Snort is a network intrusion detection and prevention system. It is the most widely deployed technology of its kind in the world. It performs detection using a variety of methods including rules-based detection, anomaly detection, and heuristic analysis of network traffic. Its rules language is open source and available to the public as well.
MultiTail lets you view one or multiple files like the original tail program. The difference is that it creates multiple windows on your console (with ncurses). Merging of 2 or more log files is possible. It can also use colors while displaying the log files (through regular expressions) for faster recognition of what is important. It can also filter lines (again with regular expressions). It has interactive menus for editing given regular expressions and deleting and adding windows. One can also have windows with the output of shell scripts and other software. When viewing the output of external software, MultiTail can mimic the functionality of tools like 'watch'.
The sysstat package contains the sar, sadf, iostat, nfsiostat, cifsiostat, mpstat, and pidstat commands for Linux. The sar command collects and reports system activity information. The statistics reported by sar concern I/O transfer rates, paging activity, process-related activites, interrupts, network activity, memory and swap space utilization, CPU utilization, kernel activities, and TTY statistics, among others. The sadf command may be used to display data collected by sar in various formats.

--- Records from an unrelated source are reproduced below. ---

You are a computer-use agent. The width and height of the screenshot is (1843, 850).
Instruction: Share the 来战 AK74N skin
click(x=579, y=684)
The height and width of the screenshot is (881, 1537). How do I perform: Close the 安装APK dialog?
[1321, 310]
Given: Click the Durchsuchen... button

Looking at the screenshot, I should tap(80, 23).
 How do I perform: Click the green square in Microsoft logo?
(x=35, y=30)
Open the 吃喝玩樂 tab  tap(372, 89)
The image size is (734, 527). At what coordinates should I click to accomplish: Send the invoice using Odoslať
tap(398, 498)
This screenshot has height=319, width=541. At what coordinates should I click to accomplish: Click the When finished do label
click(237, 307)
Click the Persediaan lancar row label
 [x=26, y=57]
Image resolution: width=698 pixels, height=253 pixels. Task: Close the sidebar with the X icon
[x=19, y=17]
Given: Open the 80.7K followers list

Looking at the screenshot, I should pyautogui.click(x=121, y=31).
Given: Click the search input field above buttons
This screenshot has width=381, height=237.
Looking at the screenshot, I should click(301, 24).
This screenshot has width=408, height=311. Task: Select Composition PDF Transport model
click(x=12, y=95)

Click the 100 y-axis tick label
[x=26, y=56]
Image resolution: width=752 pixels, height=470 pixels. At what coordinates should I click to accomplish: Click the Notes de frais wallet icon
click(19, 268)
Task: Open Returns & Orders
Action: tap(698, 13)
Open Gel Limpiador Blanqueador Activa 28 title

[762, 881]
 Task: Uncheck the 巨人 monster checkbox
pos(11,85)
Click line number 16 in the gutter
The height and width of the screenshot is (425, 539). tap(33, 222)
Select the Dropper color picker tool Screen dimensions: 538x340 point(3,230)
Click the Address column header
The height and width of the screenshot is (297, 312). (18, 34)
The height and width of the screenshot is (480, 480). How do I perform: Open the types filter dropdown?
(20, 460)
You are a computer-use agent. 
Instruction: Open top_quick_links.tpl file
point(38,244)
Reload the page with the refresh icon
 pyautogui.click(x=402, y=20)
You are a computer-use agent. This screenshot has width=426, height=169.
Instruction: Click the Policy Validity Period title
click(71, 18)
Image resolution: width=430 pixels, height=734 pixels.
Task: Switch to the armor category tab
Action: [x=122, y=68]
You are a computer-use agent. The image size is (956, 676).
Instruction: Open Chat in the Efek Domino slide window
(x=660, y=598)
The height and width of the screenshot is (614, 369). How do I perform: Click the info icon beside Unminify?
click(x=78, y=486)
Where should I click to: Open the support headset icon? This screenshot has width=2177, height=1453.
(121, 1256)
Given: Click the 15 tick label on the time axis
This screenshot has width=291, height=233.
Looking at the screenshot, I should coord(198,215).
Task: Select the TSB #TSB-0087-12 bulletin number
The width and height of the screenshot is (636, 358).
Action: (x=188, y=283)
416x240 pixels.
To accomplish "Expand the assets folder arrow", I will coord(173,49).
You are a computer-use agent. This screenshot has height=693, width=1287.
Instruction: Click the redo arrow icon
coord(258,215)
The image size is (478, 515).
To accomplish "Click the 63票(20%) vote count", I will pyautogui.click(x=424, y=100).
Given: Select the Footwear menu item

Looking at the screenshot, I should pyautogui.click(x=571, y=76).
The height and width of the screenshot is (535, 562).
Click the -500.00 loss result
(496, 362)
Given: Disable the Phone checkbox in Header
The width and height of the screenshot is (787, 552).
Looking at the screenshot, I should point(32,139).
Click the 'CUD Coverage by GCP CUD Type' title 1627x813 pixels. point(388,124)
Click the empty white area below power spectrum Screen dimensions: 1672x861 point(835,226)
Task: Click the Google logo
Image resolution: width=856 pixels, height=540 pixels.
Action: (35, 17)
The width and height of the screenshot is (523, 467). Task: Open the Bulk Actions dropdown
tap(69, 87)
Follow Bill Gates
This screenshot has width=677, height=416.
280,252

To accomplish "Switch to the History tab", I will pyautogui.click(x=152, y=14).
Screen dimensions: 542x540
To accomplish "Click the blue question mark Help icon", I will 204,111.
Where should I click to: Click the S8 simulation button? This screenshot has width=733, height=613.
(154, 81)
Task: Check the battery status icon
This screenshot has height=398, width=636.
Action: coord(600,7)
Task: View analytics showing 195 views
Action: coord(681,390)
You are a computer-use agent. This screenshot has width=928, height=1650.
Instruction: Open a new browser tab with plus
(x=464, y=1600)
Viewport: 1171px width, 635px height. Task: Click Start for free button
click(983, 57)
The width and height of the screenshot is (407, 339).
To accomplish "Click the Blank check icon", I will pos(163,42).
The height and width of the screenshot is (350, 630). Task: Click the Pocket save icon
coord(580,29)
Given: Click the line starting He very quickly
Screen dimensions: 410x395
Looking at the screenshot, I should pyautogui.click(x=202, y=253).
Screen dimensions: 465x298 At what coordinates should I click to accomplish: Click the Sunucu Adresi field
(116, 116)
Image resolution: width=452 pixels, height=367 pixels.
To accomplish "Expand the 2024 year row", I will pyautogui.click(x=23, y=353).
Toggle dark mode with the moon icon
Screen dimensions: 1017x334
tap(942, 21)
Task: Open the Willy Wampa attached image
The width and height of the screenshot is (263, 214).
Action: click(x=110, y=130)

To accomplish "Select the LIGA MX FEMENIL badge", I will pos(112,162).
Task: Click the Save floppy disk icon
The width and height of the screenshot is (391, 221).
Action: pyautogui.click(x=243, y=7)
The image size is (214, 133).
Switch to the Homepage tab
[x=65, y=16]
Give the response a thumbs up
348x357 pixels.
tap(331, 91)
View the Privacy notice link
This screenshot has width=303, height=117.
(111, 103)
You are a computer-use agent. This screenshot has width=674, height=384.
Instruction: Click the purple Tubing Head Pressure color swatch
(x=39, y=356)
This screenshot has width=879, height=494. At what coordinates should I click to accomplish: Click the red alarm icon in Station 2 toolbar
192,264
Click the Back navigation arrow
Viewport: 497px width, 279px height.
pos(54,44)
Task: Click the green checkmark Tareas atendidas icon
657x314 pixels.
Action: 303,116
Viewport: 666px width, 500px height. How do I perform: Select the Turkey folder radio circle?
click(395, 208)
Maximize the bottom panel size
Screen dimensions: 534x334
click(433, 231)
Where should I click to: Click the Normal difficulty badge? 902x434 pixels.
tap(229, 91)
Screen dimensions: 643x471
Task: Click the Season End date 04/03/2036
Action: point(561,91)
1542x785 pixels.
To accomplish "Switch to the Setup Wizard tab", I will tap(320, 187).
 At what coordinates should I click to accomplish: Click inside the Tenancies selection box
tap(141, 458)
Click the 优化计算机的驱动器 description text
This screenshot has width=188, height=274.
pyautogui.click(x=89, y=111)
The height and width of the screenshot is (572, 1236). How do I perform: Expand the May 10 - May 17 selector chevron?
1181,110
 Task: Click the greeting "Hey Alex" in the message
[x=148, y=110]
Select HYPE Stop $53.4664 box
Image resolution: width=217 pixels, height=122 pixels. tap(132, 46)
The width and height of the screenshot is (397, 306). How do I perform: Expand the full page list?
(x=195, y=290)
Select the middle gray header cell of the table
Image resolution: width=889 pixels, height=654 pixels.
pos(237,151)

The iostat command reports CPU statistics and I/O statistics for tty devices and disks. The pidstat command reports statistics for Linux processes. The mpstat command reports global and per-processor statistics. The nfsiostat command reports I/O statistics for network filesystems. The cifsiostat command reports I/O statistics for CIFS filesystems.
lm_sensors provides essential tools for monitoring the temperatures, voltages, and fans of Linux systems with hardware monitoring devices. It contains a library for sensors access (libsensors), a command-line tool for sensor reporting (sensors), and a daemon (sensord). It also contains scripts for sensor hardware identification and fan speed control.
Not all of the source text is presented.